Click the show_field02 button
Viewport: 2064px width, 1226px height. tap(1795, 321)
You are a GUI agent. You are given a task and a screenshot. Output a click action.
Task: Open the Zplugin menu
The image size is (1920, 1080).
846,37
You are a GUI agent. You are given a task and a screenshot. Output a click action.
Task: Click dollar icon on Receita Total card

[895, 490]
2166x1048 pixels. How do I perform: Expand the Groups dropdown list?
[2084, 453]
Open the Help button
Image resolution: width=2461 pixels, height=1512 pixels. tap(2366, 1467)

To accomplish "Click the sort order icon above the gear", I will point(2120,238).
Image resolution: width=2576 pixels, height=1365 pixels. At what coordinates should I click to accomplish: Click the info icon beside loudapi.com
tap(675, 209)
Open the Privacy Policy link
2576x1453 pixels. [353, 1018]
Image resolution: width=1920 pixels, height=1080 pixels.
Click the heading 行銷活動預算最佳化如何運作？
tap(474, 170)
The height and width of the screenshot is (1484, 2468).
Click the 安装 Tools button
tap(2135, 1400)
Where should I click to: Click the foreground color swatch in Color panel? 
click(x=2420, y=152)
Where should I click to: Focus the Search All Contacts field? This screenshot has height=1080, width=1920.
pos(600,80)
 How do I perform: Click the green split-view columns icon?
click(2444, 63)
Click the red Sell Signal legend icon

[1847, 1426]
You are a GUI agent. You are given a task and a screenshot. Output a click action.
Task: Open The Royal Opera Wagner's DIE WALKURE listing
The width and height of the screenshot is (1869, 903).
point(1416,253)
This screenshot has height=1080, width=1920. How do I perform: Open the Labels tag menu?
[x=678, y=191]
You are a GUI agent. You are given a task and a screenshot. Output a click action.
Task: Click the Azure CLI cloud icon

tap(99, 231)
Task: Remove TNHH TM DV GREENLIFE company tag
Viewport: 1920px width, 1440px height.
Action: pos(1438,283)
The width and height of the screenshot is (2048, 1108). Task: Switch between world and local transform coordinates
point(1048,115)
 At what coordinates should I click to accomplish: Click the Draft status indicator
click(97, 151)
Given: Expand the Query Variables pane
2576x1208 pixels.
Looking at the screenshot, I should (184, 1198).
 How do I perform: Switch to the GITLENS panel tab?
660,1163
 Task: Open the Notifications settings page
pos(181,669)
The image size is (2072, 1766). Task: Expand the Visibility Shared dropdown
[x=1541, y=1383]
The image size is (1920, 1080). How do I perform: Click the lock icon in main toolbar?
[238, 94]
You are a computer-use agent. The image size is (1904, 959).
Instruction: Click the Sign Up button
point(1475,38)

> _Task objective_:
All records shown above must be set down again verbatim.

> _Answer section_:
Click the show_field02 button
Viewport: 2064px width, 1226px height. tap(1795, 321)
You are a GUI agent. You are given a task and a screenshot. Output a click action.
Task: Open the Zplugin menu
The image size is (1920, 1080).
846,37
You are a GUI agent. You are given a task and a screenshot. Output a click action.
Task: Click dollar icon on Receita Total card

[895, 490]
2166x1048 pixels. How do I perform: Expand the Groups dropdown list?
[2084, 453]
Open the Help button
Image resolution: width=2461 pixels, height=1512 pixels. tap(2366, 1467)

To accomplish "Click the sort order icon above the gear", I will point(2120,238).
Image resolution: width=2576 pixels, height=1365 pixels. At what coordinates should I click to accomplish: Click the info icon beside loudapi.com
tap(675, 209)
Open the Privacy Policy link
2576x1453 pixels. [353, 1018]
Image resolution: width=1920 pixels, height=1080 pixels.
Click the heading 行銷活動預算最佳化如何運作？
tap(474, 170)
The height and width of the screenshot is (1484, 2468).
Click the 安装 Tools button
tap(2135, 1400)
Where should I click to: Click the foreground color swatch in Color panel? 
click(x=2420, y=152)
Where should I click to: Focus the Search All Contacts field? This screenshot has height=1080, width=1920.
pos(600,80)
 How do I perform: Click the green split-view columns icon?
click(2444, 63)
Click the red Sell Signal legend icon

[1847, 1426]
You are a GUI agent. You are given a task and a screenshot. Output a click action.
Task: Open The Royal Opera Wagner's DIE WALKURE listing
The width and height of the screenshot is (1869, 903).
point(1416,253)
This screenshot has height=1080, width=1920. How do I perform: Open the Labels tag menu?
[x=678, y=191]
You are a GUI agent. You are given a task and a screenshot. Output a click action.
Task: Click the Azure CLI cloud icon

tap(99, 231)
Task: Remove TNHH TM DV GREENLIFE company tag
Viewport: 1920px width, 1440px height.
Action: pos(1438,283)
The width and height of the screenshot is (2048, 1108). Task: Switch between world and local transform coordinates
point(1048,115)
 At what coordinates should I click to accomplish: Click the Draft status indicator
click(97, 151)
Given: Expand the Query Variables pane
2576x1208 pixels.
Looking at the screenshot, I should (184, 1198).
 How do I perform: Switch to the GITLENS panel tab?
660,1163
 Task: Open the Notifications settings page
pos(181,669)
The image size is (2072, 1766). Task: Expand the Visibility Shared dropdown
[x=1541, y=1383]
The image size is (1920, 1080). How do I perform: Click the lock icon in main toolbar?
[238, 94]
You are a computer-use agent. The image size is (1904, 959).
Instruction: Click the Sign Up button
point(1475,38)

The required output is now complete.